## Required action
Please pick up the passage on UK renewable energy below and continue it from its last sentence.

## Page excerpt

November 2018 marked the tenth anniversary of the Climate Change Act 2008; legislation which formalises the UK’s approach to tackling this topic. It’s arguably more relevant now than in 2008, given the Renewable Energy Directive (RED) targets for the European Union. This Directive requires the EU to fulfil at least 20% of its total energy needs through renewable sources by 2020, with the UK’s target currently set at 15%.

The burning of fossil fuels has been blamed for contributing to global warming. With a limited supply of fossil fuels remaining, renewable energy could be a game-changer in both combatting climate change and providing alternative power sources. Renewable energy sources include solar, geothermal, wind, hydro and various forms of bioenergy. Given the UK’s propensity for windy weather, it’s perhaps unsurprising that onshore and offshore wind makes up the largest share of the country’s renewable energy at 13.8%. This is followed by bioenergy (10.2%), solar energy (4.2%) and hydropower (1.8%)1.

Renewable energy installations require regular inspection and maintenance. Performing maintenance on wind turbines can be challenging, given their generally remote location and need for an engineer to work at height, often in squally weather; this means that remote condition monitoring systems are essential to continue operations. Biomass systems, comprising heavy-duty equipment such as steam boilers and furnaces, are also subject to health and safety law, given the potential for accident. Various insurance covers exist for renewable power installations, including core construction and operational policies, together with specific insurances for such as lack of wind or sun cover.

## Data listing

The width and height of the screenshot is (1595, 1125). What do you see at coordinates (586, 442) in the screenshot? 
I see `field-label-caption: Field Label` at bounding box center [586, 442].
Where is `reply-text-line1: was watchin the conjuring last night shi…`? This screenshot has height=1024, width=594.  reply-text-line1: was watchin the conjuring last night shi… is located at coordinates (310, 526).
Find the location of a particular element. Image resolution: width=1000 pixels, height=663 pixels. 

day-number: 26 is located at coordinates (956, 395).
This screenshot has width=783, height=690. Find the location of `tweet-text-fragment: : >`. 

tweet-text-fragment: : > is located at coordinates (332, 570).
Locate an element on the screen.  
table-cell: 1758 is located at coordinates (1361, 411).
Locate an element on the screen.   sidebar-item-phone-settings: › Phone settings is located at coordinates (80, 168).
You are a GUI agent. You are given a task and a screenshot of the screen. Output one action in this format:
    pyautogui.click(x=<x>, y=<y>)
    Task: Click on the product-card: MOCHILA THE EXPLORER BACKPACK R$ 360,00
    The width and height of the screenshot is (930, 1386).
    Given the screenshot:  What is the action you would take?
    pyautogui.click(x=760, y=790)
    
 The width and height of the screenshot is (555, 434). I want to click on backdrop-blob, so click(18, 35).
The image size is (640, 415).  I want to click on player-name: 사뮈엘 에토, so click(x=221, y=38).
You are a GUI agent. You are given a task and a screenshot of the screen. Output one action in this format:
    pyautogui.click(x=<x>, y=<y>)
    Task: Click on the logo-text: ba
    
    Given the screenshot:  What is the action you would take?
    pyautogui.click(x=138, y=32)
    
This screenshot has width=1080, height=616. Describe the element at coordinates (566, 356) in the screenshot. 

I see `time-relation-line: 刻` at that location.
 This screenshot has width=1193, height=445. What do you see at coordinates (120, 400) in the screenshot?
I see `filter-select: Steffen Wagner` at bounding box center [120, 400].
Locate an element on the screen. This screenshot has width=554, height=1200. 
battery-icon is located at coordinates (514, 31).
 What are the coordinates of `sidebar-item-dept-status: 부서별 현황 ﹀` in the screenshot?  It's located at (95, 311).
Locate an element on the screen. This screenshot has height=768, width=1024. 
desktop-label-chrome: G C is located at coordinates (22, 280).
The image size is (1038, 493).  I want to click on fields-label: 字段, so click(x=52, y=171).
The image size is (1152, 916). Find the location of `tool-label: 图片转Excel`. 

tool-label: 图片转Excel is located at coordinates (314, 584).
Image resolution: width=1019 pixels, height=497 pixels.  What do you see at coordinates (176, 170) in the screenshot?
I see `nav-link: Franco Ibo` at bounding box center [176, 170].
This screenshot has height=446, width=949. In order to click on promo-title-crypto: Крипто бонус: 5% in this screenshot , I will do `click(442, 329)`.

## Result of the exercise
With nearly two thirds of the world’s end-use of electricity consumed by the commercial and industrial sectors2, corporate organisations face mounting pressures to adopt and promote renewable energy. The falling price of solar and wind can offer an economic advantage to companies in the form of lower energy bills; and the availability and  accessibility of renewables can translate to fewer power outages and minimised business interruption.

The renewable energy market remains one of the UK’s fastest growing industries, with an estimated market value of £15.9bn. The industry recently expressed disappointment following the Autumn Budget, at the lack of progress on requests for fairer tax treatment around the uptake of solar and battery storage. However, with a strong focus on climate change and no slackening of the challenging EU targets, the trend for renewables is surely set to rise.